Once I am able to visit either space I find myself so relaxed that I have to remind myself why I went there in the first place! That is when listening to the guided meditation comes in handy, or I possibly would forget whom I was trying to "ring up".

If learning to communicate with animals is not on your agenda, then, at the very least allow yourself to use a guided meditation to get to a place of relaxation bliss. It alone is well worth the journey!

http://youtu.be/xoYnqvadurg

Curious if guided meditation works? Try it! You deserve ten minutes of calm!

 

Sunday, March 9, 2014

Mylee!!!

So, it is with great trepidation that I am begin the documentation of my journey of intuitive communication with animals. As mentioned before I am combining the teaching expertise of several fantastic communicators to help me discover my own way of making a connection. For the most part I am using Carol Gurney's 7-Step Hearttalk Program. Her program invites me to:

Find a peaceful place for myself and the animal. (heart space)

Ask the animal I would like to communicate with to join me there.

Speak and listen heart to heart.

And then wonder if I am really "connecting" with the animal or not (this last one is totally my own addition to the process!!)

Mylee & TYRONE

So I am settling down and attempting to reach TYRONE, a dear sweet fawn pug that had recently left us (I was his gran/nana) My eyes are closed and I am getting a good picture of him in my mind and in my heart, when who should pop into my heart space but Mylee, Tyrone's earthly black pug adopted sister. She has done this in other instances when I was trying to reach TYRONE as well. She did it while he was alive (interrupted interactions with him), and now continues to do so even though he is gone.

She just looks at me with her head tilted in that pug-like way that they do. That usually ends my attempt to have a conversation with Tyrone, and perhaps when my skills improve and with it my ability to concentrate I will listen to her to hear what she has to say. In the meantime I have to smile at her tenacity to join me whenever I go to my heart-space (the equivalent of pressing the button to make a call to someone on your phone) I might have to get used to the idea that she just wants to be a part of this journey with me.

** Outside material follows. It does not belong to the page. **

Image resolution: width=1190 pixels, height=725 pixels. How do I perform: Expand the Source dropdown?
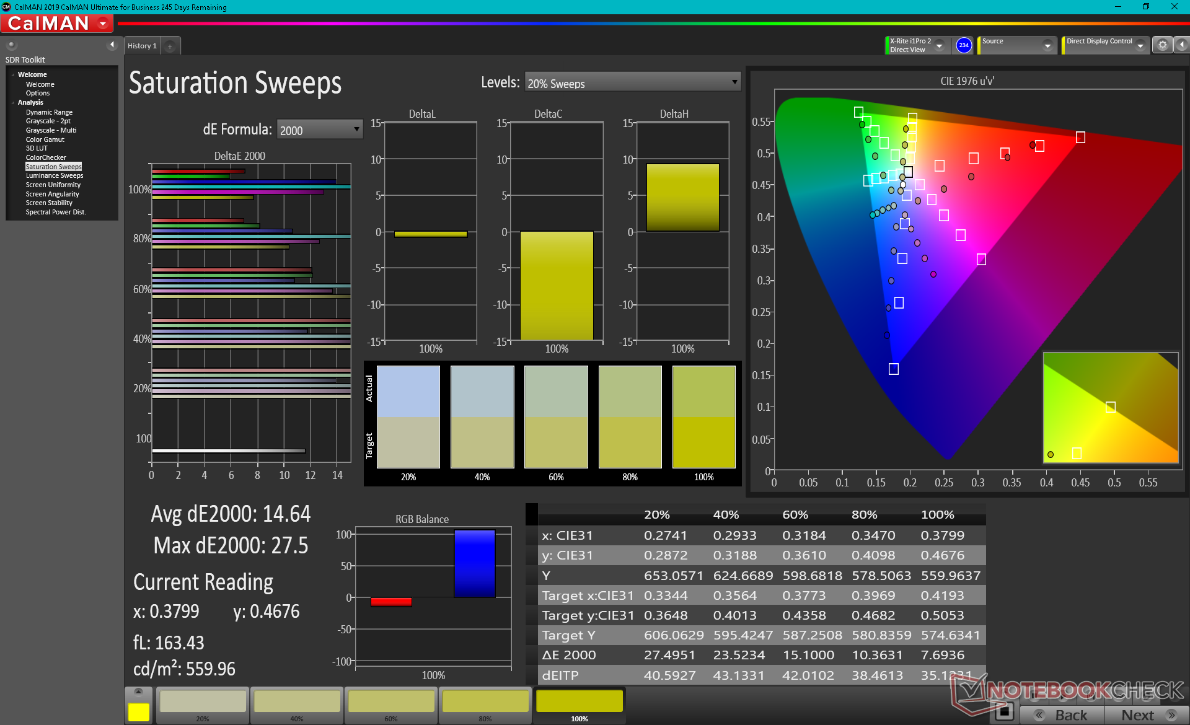pos(1047,46)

Guess I will find out soon enough.

 

 

Monday, March 3, 2014

Learning Lizard Language

Rango!

Looking at the date on the first post in this (used to be brand spanking new) blog, almost A MONTH has zoomed by without any documentation on my journey into the realm of Intuitive Communication. That needs to change today. I have been studying and also experimenting a bit, however it is difficult for me to trust whether the conversations I have had were with the animal or with myself! Be that as it may, I will carry on and begin a written account of how I am progressing in this whole process.

I have attended four workshops on this topic. Three have been presented by Lauren McCall www.IntegratedAnimal.com . Her expertise on the topic and how she shares it with students is what has inspired me to continue on this unique path. I also attended a two hour presentation by Morgine Jurdan www.CommunicationsWithLove.com. Currently I am doing the self/study route using Learning Their Language/Intuitive Communication with Animals and Nature by Marta Williams and The Language of Animals/7 Steps to Communicating with Animals by Carol Gurney. Both books have given me plenty of suggestions to keep me busy!

So here I am learning and blogging and talking and all that, but I am not quite sure, yet, how to answer the question that is often asked: "What have you been up to lately? :) Since I am such a newbie to Intuituive Communication, and even if I wasn't, you have to admit it isn't your run of the mill topic. me: "Oh I had the COOLEST conversation with a crow that was on the powerline outside my apartment window, he was sharing how much he loved humans who were careless with disposing of their food..." (see what I mean?)

Oh well, I am glad that fitting into any special type of mold of proper behavior has never been an issue with me. So onward with the lessons and let's see how I progress!